EXERCISE INPUTS:

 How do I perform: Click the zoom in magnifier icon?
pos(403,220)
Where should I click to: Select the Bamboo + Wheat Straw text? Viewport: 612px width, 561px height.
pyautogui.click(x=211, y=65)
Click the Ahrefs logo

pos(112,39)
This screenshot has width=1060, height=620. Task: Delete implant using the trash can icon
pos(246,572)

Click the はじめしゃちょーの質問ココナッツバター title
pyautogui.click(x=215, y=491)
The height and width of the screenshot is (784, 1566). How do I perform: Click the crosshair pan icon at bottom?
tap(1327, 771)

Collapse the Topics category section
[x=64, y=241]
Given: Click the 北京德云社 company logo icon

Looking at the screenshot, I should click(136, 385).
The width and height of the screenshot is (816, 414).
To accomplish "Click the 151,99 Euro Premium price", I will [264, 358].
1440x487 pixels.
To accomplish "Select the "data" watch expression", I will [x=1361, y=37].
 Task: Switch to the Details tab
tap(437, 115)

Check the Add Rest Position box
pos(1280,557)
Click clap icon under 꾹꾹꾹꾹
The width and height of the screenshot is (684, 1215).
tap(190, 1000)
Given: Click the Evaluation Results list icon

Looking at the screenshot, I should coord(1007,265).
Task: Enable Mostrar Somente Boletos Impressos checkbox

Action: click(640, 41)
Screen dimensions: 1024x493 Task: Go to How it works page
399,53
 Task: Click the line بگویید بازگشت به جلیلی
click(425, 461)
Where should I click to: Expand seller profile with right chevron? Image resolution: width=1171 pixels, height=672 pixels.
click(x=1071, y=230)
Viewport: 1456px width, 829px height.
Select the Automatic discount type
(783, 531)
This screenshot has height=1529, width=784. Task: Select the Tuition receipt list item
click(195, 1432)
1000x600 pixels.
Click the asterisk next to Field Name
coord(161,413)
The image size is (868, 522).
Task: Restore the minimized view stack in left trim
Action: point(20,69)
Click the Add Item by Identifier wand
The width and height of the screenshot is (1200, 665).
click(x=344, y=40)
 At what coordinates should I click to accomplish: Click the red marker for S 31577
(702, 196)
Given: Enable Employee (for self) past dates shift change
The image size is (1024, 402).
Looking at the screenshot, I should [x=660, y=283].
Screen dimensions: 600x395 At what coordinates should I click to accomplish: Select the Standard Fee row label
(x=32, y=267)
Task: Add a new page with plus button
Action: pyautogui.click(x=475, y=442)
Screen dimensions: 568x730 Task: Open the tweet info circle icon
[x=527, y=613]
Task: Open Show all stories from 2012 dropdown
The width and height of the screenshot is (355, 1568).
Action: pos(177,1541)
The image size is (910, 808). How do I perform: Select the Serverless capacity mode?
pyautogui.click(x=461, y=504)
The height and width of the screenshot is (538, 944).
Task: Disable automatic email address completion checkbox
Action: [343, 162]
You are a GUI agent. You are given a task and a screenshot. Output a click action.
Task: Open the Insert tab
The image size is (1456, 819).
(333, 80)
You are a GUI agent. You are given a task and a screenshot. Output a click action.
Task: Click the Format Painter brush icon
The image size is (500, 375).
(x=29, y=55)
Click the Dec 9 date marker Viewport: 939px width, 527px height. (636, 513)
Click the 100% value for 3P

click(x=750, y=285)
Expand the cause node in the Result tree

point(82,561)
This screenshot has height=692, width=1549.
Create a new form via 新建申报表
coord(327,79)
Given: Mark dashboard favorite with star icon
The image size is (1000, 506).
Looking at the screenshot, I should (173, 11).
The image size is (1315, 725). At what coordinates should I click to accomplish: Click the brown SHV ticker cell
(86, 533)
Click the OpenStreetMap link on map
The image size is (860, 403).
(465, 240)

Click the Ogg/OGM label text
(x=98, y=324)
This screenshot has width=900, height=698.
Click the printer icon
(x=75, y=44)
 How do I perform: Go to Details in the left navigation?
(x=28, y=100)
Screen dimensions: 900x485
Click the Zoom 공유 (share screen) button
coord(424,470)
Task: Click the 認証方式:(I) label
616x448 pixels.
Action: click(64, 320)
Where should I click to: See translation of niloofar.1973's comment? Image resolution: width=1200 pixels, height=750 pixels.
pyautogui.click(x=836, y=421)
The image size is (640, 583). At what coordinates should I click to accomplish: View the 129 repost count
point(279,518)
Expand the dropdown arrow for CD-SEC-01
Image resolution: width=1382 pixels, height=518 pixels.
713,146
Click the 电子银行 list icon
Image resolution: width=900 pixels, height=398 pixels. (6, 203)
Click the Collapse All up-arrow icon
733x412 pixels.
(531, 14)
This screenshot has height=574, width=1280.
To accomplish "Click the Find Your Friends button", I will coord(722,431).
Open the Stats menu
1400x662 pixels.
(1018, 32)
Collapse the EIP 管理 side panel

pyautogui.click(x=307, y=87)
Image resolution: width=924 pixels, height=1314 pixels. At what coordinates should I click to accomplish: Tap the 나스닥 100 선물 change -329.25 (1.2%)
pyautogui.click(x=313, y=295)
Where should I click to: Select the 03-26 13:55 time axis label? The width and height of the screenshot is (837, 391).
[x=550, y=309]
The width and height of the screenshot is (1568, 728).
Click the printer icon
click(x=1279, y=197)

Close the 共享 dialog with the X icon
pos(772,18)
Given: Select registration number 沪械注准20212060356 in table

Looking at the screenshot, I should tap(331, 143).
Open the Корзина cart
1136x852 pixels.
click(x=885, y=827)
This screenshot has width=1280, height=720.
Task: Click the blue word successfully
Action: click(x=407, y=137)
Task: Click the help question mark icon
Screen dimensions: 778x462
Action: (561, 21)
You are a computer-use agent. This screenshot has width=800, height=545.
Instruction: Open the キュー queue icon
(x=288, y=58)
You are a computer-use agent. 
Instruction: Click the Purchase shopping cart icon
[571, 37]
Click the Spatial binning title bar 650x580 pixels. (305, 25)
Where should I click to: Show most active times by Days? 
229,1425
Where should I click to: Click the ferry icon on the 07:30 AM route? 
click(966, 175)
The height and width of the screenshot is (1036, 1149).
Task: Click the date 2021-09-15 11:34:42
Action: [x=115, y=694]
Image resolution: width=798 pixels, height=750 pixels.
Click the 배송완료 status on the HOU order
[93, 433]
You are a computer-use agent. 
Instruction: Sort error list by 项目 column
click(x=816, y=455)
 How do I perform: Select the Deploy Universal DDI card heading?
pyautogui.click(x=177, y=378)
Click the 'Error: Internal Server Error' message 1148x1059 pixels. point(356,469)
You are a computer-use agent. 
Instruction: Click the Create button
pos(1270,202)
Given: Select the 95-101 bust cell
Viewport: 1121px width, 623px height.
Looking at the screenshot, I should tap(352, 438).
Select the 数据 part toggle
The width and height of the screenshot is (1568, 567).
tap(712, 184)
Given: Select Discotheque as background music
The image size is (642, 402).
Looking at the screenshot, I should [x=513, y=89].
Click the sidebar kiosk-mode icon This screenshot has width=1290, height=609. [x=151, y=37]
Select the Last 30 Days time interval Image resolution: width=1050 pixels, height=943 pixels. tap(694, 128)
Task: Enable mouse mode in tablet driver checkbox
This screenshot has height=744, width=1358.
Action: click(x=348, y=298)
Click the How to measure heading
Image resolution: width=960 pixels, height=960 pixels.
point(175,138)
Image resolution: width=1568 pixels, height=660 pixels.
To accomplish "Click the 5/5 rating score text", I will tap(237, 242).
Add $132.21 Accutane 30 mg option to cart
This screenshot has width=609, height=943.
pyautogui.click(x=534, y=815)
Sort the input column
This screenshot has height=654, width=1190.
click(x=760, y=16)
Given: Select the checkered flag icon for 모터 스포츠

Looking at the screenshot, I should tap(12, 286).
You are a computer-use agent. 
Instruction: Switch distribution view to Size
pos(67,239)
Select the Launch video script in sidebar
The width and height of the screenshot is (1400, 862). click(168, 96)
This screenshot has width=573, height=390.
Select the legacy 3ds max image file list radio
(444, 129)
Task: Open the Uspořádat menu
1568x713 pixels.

WHAT THE TASK ASKS: Please return the lines above that run from the line containing "Instruction: Open the キュー queue icon" to the line containing "Click the sidebar", inclusive, exactly and with no other lines.

ANSWER BOX:
Instruction: Open the キュー queue icon
(x=288, y=58)
You are a computer-use agent. 
Instruction: Click the Purchase shopping cart icon
[571, 37]
Click the Spatial binning title bar 650x580 pixels. (305, 25)
Where should I click to: Show most active times by Days? 
229,1425
Where should I click to: Click the ferry icon on the 07:30 AM route? 
click(966, 175)
The height and width of the screenshot is (1036, 1149).
Task: Click the date 2021-09-15 11:34:42
Action: [x=115, y=694]
Image resolution: width=798 pixels, height=750 pixels.
Click the 배송완료 status on the HOU order
[93, 433]
You are a computer-use agent. 
Instruction: Sort error list by 项目 column
click(x=816, y=455)
 How do I perform: Select the Deploy Universal DDI card heading?
pyautogui.click(x=177, y=378)
Click the 'Error: Internal Server Error' message 1148x1059 pixels. point(356,469)
You are a computer-use agent. 
Instruction: Click the Create button
pos(1270,202)
Given: Select the 95-101 bust cell
Viewport: 1121px width, 623px height.
Looking at the screenshot, I should tap(352, 438).
Select the 数据 part toggle
The width and height of the screenshot is (1568, 567).
tap(712, 184)
Given: Select Discotheque as background music
The image size is (642, 402).
Looking at the screenshot, I should [x=513, y=89].
Click the sidebar kiosk-mode icon This screenshot has width=1290, height=609. [x=151, y=37]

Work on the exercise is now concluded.